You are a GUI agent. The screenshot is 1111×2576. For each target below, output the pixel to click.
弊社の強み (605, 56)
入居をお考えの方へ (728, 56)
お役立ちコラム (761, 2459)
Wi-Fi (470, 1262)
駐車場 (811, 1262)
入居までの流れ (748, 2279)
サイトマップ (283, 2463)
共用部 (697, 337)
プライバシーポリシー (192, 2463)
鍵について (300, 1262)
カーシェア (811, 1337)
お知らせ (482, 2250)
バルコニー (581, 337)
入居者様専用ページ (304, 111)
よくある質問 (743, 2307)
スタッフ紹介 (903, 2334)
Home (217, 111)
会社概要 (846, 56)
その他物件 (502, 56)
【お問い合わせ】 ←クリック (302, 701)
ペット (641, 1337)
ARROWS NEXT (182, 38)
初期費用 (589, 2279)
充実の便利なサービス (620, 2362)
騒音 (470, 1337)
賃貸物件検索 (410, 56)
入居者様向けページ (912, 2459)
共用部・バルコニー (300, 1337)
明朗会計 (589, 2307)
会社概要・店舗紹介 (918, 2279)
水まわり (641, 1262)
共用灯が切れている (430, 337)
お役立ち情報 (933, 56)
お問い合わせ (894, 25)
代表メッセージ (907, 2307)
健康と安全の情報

====

Starting with the line that contains "賃貸物件検索 (410, 56)", restate every line through the end of the records above, exactly and with no other lines.

賃貸物件検索 (410, 56)
入居者様向けページ (912, 2459)
共用部・バルコニー (300, 1337)
明朗会計 (589, 2307)
会社概要・店舗紹介 (918, 2279)
水まわり (641, 1262)
共用灯が切れている (430, 337)
お役立ち情報 (933, 56)
お問い合わせ (894, 25)
代表メッセージ (907, 2307)
健康と安全の情報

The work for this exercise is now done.